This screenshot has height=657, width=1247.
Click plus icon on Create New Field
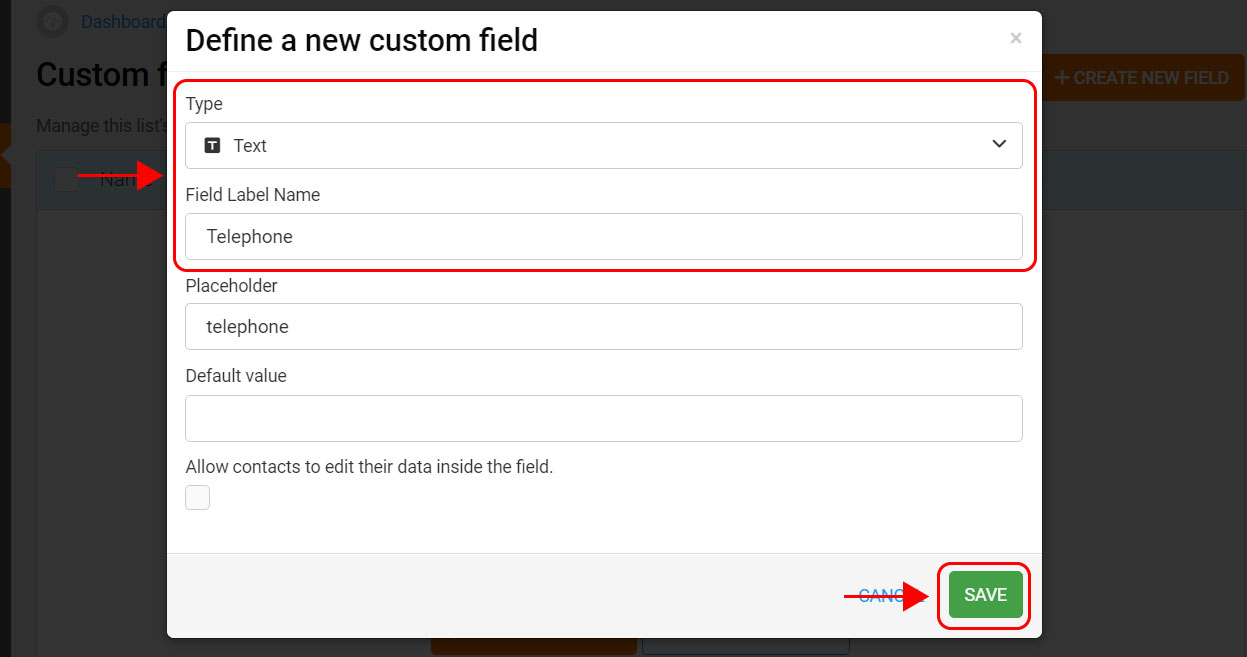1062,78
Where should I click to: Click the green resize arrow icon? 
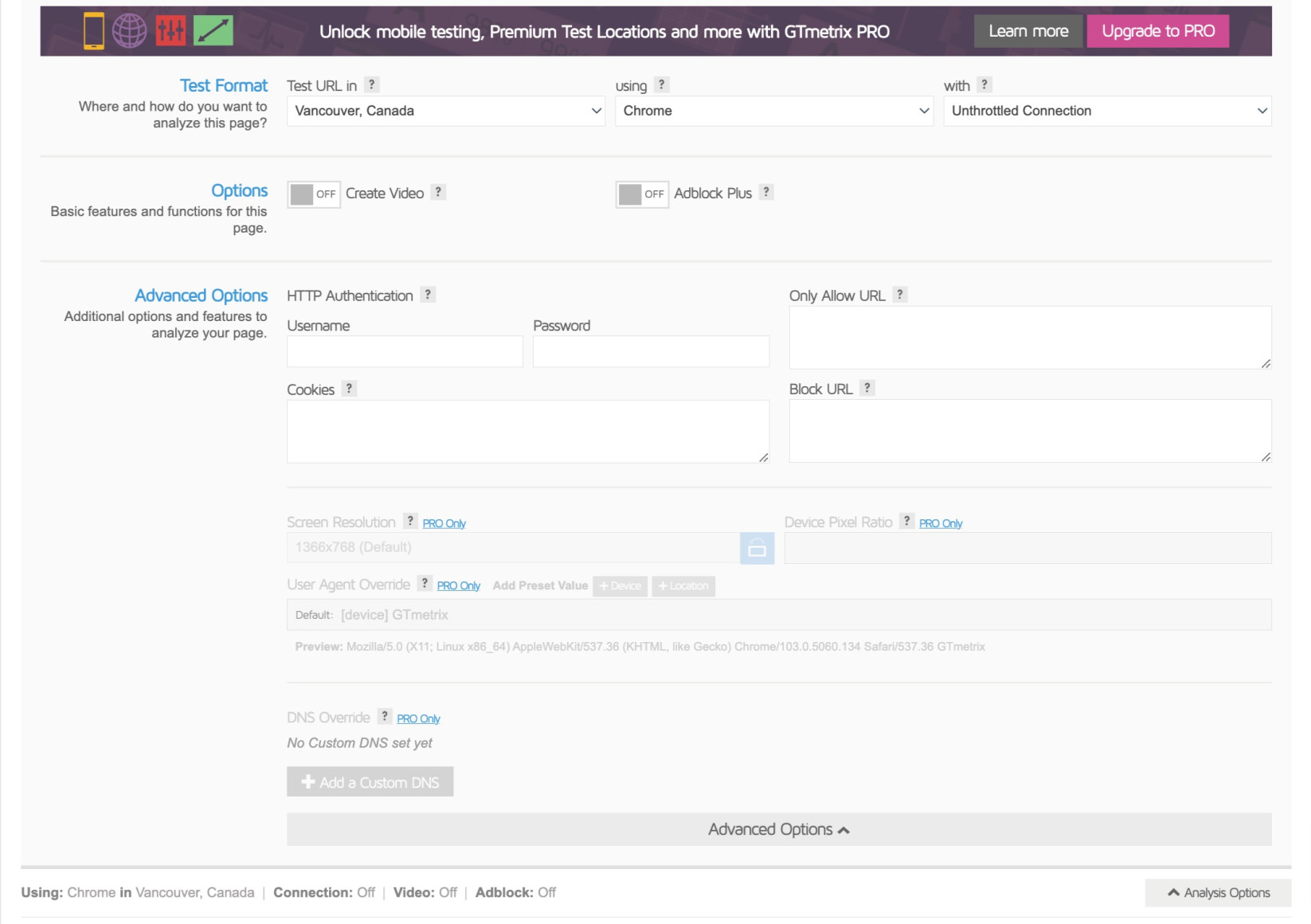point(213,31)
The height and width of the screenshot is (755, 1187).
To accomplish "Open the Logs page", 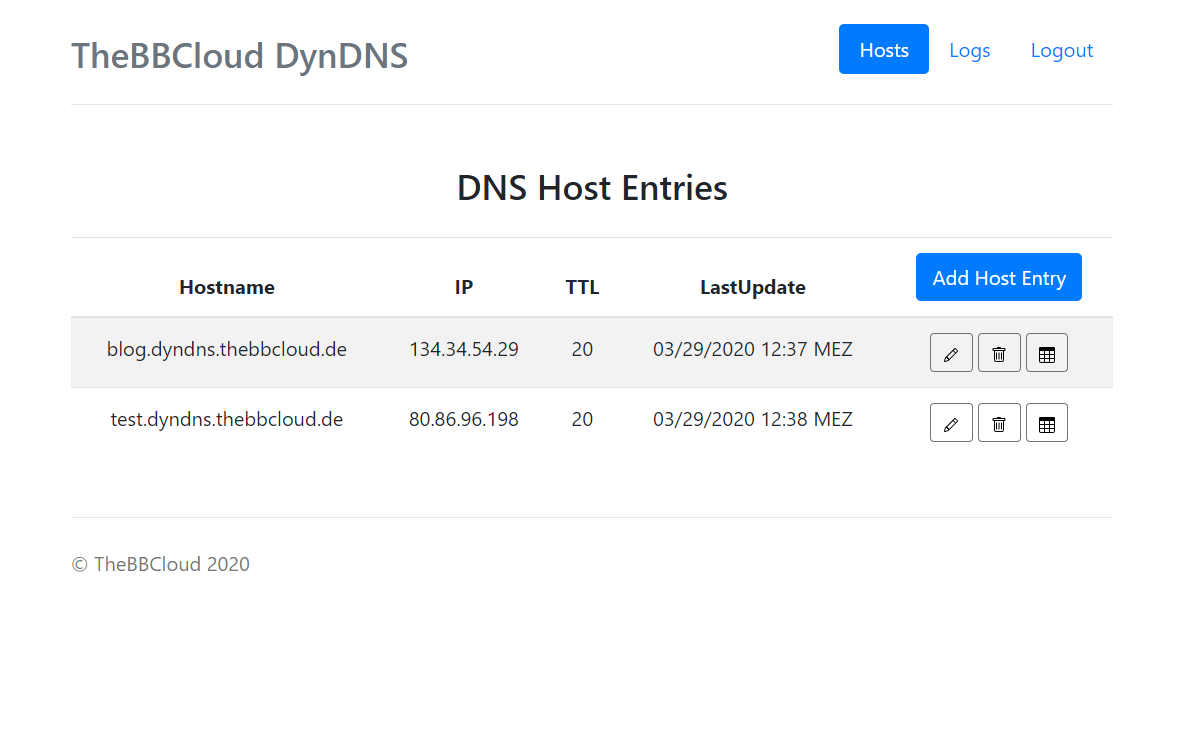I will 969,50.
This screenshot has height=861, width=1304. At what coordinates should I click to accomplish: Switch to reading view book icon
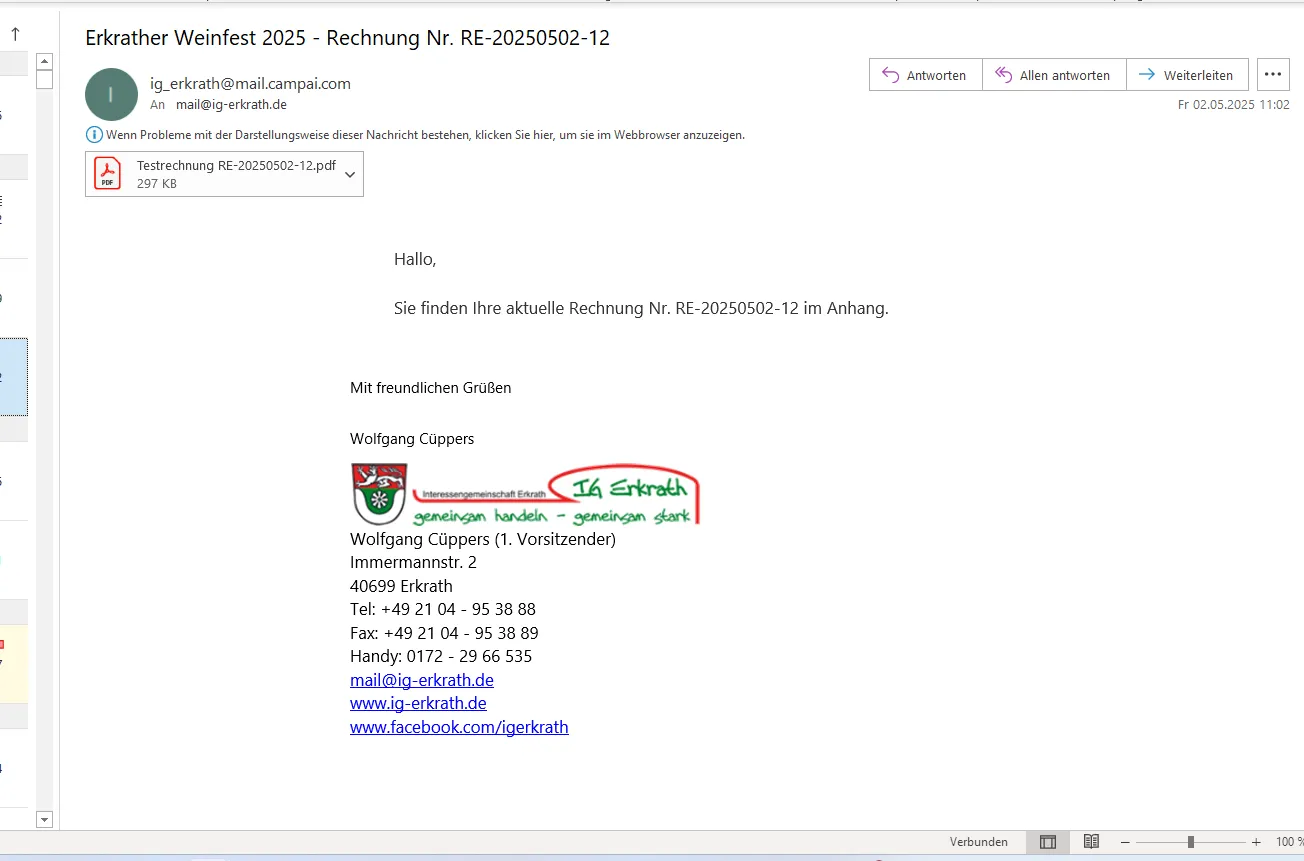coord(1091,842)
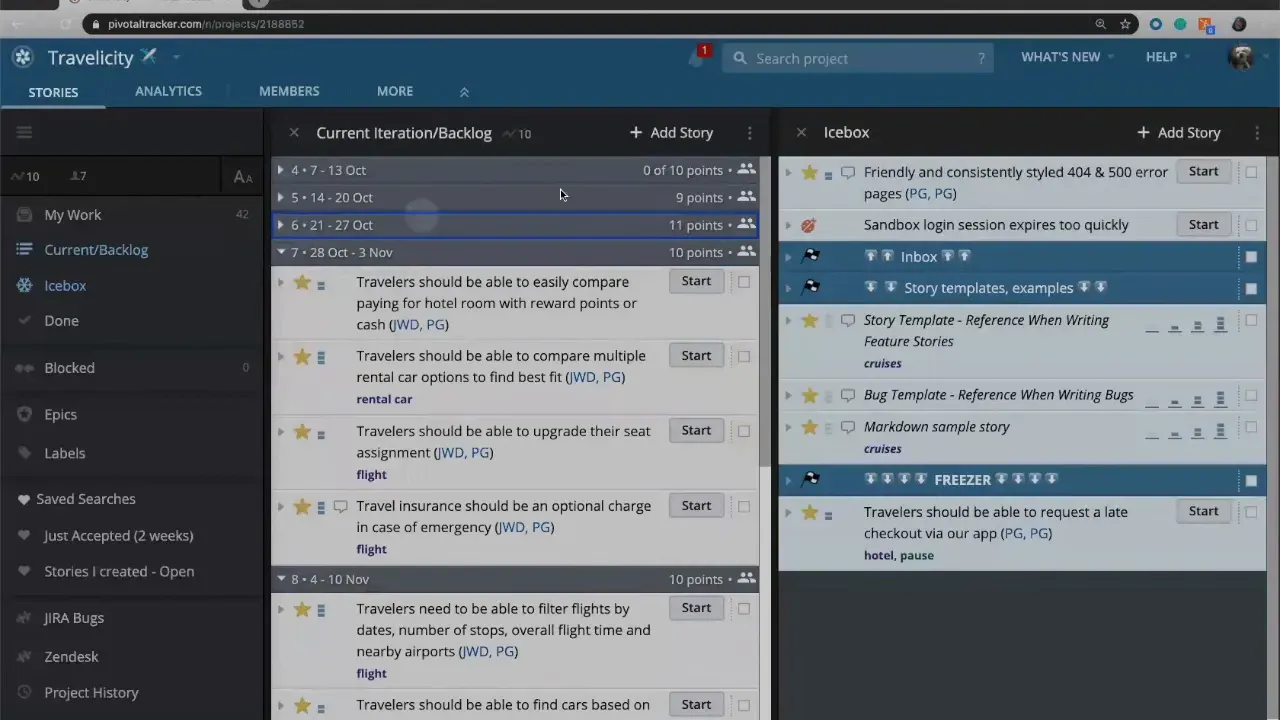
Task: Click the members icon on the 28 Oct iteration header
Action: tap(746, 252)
======
Nothing but the lines from the one holding "This screenshot has height=861, width=1304." through the last line of the listing should appear in the answer, copied exactly and without pictures.

This screenshot has height=861, width=1304. At what coordinates should I click to accomplish: Switch to reading view book icon
coord(1091,842)
Task: Click the members icon on the 28 Oct iteration header
Action: tap(746, 252)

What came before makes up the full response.